From: Sunil Khatri <sunil.khatri@amd.com>
To: "Alex Deucher" <alexander.deucher@amd.com>,
"Liu Leo" <Leo.Liu@amd.com>,
"Christian König" <christian.koenig@amd.com>
Cc: amd-gfx@lists.freedesktop.org, Sunil Khatri <sunil.khatri@amd.com>
Subject: [PATCH 2/2] drm/amdgpu: trigger ip dump before suspend of IP's
Date: Fri, 26 Jul 2024 18:17:51 +0530 [thread overview]
Message-ID: <20240726124751.3121312-2-sunil.khatri@amd.com> (raw)

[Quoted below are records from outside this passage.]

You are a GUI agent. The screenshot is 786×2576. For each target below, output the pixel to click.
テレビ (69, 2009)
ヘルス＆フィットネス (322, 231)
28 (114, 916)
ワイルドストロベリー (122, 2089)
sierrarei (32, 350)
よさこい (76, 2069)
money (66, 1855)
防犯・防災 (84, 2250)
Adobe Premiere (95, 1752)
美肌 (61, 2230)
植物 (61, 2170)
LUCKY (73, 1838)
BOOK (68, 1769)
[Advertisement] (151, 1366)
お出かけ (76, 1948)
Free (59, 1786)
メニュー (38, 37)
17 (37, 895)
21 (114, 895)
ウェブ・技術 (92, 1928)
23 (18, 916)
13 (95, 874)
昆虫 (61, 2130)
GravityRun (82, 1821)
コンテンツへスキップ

In-Reply-To: <20240726124751.3121312-1-sunil.khatri@amd.com>
Problem:
IP dump right now is done post suspend of
all IP's which for some IP's could change power
state and software state too which we do not want
to reflect in the dump as it might not be same at
the time of hang.
Solution:
IP should be dumped as close to the HW state when
the GPU was in hung state without trying to reinitialize
any resource.
Signed-off-by: Sunil Khatri <sunil.khatri@amd.com>
---
drivers/gpu/drm/amd/amdgpu/amdgpu_device.c | 60 +++++++++++-----------
1 file changed, 30 insertions(+), 30 deletions(-)
diff --git a/drivers/gpu/drm/amd/amdgpu/amdgpu_device.c b/drivers/gpu/drm/amd/amdgpu/amdgpu_device.c
index 730dae77570c..74f6f15e73b5 100644
--- a/drivers/gpu/drm/amd/amdgpu/amdgpu_device.c
+++ b/drivers/gpu/drm/amd/amdgpu/amdgpu_device.c
@@ -5277,11 +5277,29 @@ int amdgpu_device_mode1_reset(struct amdgpu_device *adev)
return ret;
}
+static int amdgpu_reset_reg_dumps(struct amdgpu_device *adev)
+{
+ int i;
+
+ lockdep_assert_held(&adev->reset_domain->sem);
+
+ for (i = 0; i < adev->reset_info.num_regs; i++) {
+ adev->reset_info.reset_dump_reg_value[i] =
+ RREG32(adev->reset_info.reset_dump_reg_list[i]);
+
+ trace_amdgpu_reset_reg_dumps(adev->reset_info.reset_dump_reg_list[i],
+ adev->reset_info.reset_dump_reg_value[i]);
+ }
+
+ return 0;
+}
+
int amdgpu_device_pre_asic_reset(struct amdgpu_device *adev,
struct amdgpu_reset_context *reset_context)
{
int i, r = 0;
struct amdgpu_job *job = NULL;
+ struct amdgpu_device *tmp_adev = reset_context->reset_req_dev;
bool need_full_reset =
test_bit(AMDGPU_NEED_FULL_RESET, &reset_context->flags);
@@ -5340,6 +5358,18 @@ int amdgpu_device_pre_asic_reset(struct amdgpu_device *adev,
}
}
+ if (!test_bit(AMDGPU_SKIP_COREDUMP, &reset_context->flags)) {
+ amdgpu_reset_reg_dumps(tmp_adev);
+
+ dev_info(tmp_adev->dev, "Dumping IP State\n");
+ /* Trigger ip dump before we reset the asic */
+ for (i = 0; i < tmp_adev->num_ip_blocks; i++)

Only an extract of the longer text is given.